Concern for Welsh heritage over leaked quango axe plan
Concern has been voiced at the impact on Welsh heritage of leaked UK government plans to axe 180 quangos.
The possible merger of the Heritage Lottery Fund with English Heritage could mean grants applicants from Wales having to approach the English body.
Former Heritage Minister Rhodri Glyn Thomas is worried about Welsh heritage body Cadw, which is barred from distributing lottery funds.
The assembly government said there were "significant implications" for Wales.
BBC Radio Wales' Sunday Supplement programme disclosed that the assembly government had written to Culture Secretary Jeremy Hunt expressing its concern.
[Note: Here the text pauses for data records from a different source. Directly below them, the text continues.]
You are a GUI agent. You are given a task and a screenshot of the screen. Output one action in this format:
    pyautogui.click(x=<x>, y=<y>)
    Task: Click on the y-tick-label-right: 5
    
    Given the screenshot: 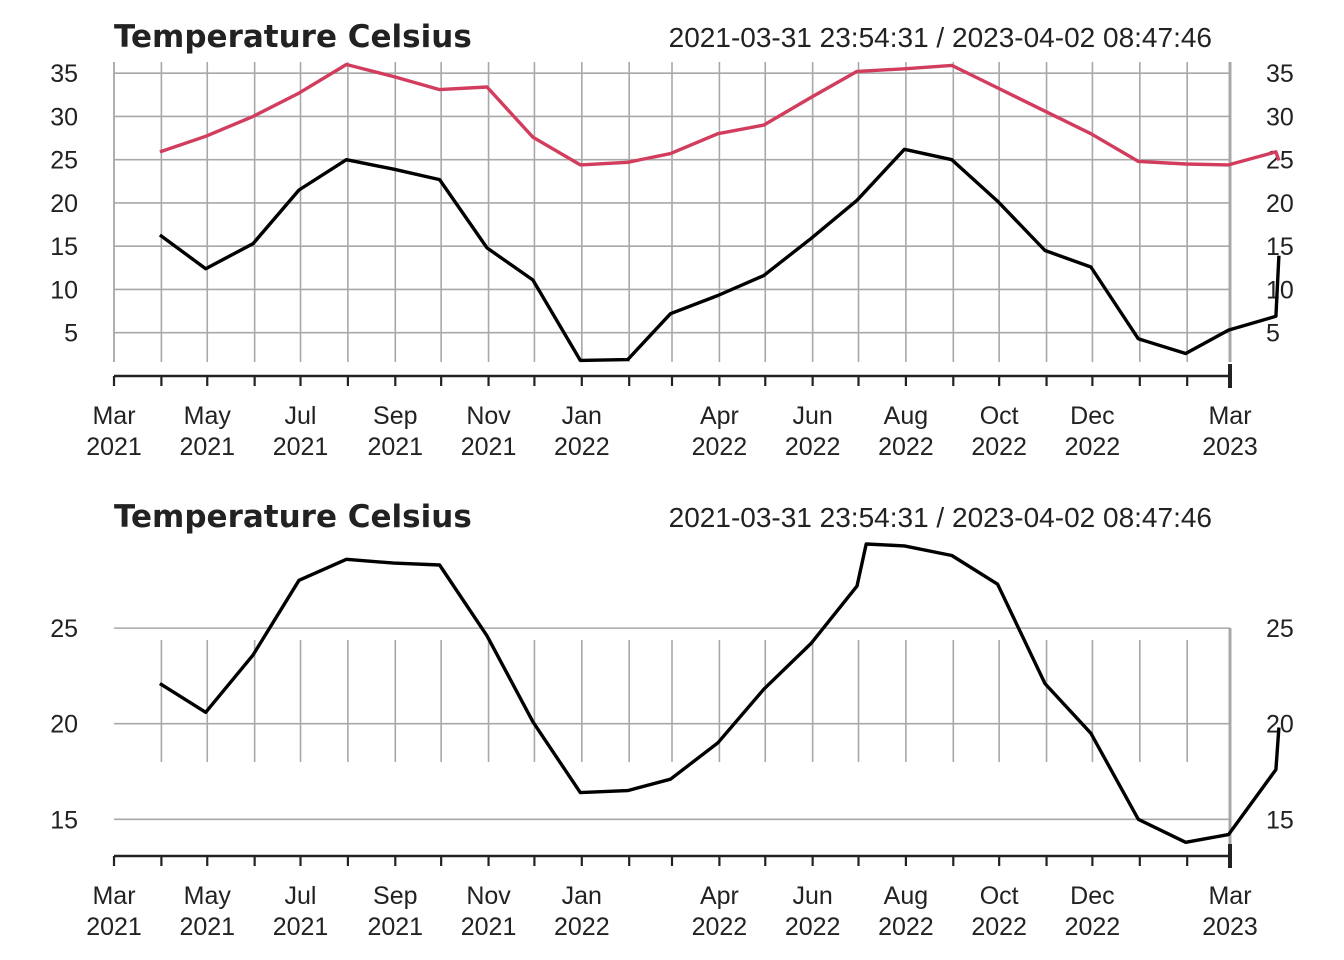 What is the action you would take?
    pyautogui.click(x=1273, y=334)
Alun Ffred Jones, who succeeded Mr Thomas as heritage minister, will meet Mr Hunt next week to discuss the issue.
'Very different aim'
The leaked proposals suggested thousands of jobs could be at risk, with the abolition of bodies such as the Health Protection Agency, UK Film Council, and Audit Commission suggested.
Mr Thomas, Plaid Cymru AM for Carmarthen East and Dinefwr, said a merger of the Heritage Lottery Fund and English Heritage seemed "a very odd suggestion".
He said Cadw could not by law distribute lottery funding and had a "very different aim to English Heritage".
Mr Thomas said it was important to safeguard the role of Cadw, a national body within Wales.
"It was seen at one time as a body which was there to preserve historical buildings and monuments in Wales and seemed to want to keep people away from them in order to preserve them, but that's changed over the last decade," he said.
"They've seen themselves now as facilitating access to these buildings and making that a far more rewarding experience. So I think it would be a tragedy if the role of Cadw was changed in any way by the UK government."
Mr Thomas said one option could be a separate Heritage Lottery Fund for Wales.
"The problem we may have is that these mergers are there for a purpose of course - to save money for the UK government," he said.
"And we have to be very wary that that will have a knock-on effect with the money that will come through central funding to the assembly and we need to preserve the ability of Cadw to work as it is at the moment."
An assembly government spokesperson said it was not possible to comment in detail at this stage as it had not seen the UK government's full plans.
"However, there would be significant implications for Wales and the other devolved nations if the English Heritage were to be merged with the UK-wide Heritage Lottery Fund and National Heritage Memorial Fund," said the spokesperson.
"Our priority would be to safeguard the funding available to heritage projects in Wales.
"We would be concerned that Wales should not be disadvantaged in its ability to access heritage lottery funds in the future."
The UK Cabinet Office has declined to comment on the leaks, but said the government had "made it clear that it is committed to radically increasing accountability and improving efficiency".